Stored entries
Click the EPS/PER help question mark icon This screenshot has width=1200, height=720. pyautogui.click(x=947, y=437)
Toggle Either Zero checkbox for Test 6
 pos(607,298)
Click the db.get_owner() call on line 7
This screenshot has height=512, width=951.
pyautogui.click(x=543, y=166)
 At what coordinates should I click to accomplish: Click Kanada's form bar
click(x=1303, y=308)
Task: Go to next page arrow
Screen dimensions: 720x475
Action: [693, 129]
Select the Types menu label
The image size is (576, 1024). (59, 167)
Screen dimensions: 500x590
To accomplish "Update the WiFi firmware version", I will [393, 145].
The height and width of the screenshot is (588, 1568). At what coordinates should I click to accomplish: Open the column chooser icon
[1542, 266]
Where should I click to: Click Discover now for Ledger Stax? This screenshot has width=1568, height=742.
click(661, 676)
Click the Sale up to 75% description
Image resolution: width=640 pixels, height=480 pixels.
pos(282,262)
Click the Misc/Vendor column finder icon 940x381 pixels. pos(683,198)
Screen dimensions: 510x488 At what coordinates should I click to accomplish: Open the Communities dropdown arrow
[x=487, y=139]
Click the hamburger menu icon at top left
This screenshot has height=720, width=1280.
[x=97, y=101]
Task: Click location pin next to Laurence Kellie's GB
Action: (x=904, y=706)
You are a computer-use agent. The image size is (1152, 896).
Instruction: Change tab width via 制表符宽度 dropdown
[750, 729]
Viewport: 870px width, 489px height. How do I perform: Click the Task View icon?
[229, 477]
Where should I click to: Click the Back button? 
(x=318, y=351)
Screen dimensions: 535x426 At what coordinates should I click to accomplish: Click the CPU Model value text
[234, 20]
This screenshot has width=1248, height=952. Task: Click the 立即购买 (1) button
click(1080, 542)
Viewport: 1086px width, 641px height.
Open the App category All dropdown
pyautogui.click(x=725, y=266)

Instructions to follow:
The full data, repeated exactly, is the only acceptable output.

Answer below:
Click the EPS/PER help question mark icon This screenshot has width=1200, height=720. pyautogui.click(x=947, y=437)
Toggle Either Zero checkbox for Test 6
 pos(607,298)
Click the db.get_owner() call on line 7
This screenshot has height=512, width=951.
pyautogui.click(x=543, y=166)
 At what coordinates should I click to accomplish: Click Kanada's form bar
click(x=1303, y=308)
Task: Go to next page arrow
Screen dimensions: 720x475
Action: [693, 129]
Select the Types menu label
The image size is (576, 1024). (59, 167)
Screen dimensions: 500x590
To accomplish "Update the WiFi firmware version", I will [393, 145].
The height and width of the screenshot is (588, 1568). At what coordinates should I click to accomplish: Open the column chooser icon
[1542, 266]
Where should I click to: Click Discover now for Ledger Stax? This screenshot has width=1568, height=742.
click(661, 676)
Click the Sale up to 75% description
Image resolution: width=640 pixels, height=480 pixels.
pos(282,262)
Click the Misc/Vendor column finder icon 940x381 pixels. pos(683,198)
Screen dimensions: 510x488 At what coordinates should I click to accomplish: Open the Communities dropdown arrow
[x=487, y=139]
Click the hamburger menu icon at top left
This screenshot has height=720, width=1280.
[x=97, y=101]
Task: Click location pin next to Laurence Kellie's GB
Action: (x=904, y=706)
You are a computer-use agent. The image size is (1152, 896).
Instruction: Change tab width via 制表符宽度 dropdown
[750, 729]
Viewport: 870px width, 489px height. How do I perform: Click the Task View icon?
[229, 477]
Where should I click to: Click the Back button? 
(x=318, y=351)
Screen dimensions: 535x426 At what coordinates should I click to accomplish: Click the CPU Model value text
[234, 20]
This screenshot has width=1248, height=952. Task: Click the 立即购买 (1) button
click(1080, 542)
Viewport: 1086px width, 641px height.
Open the App category All dropdown
pyautogui.click(x=725, y=266)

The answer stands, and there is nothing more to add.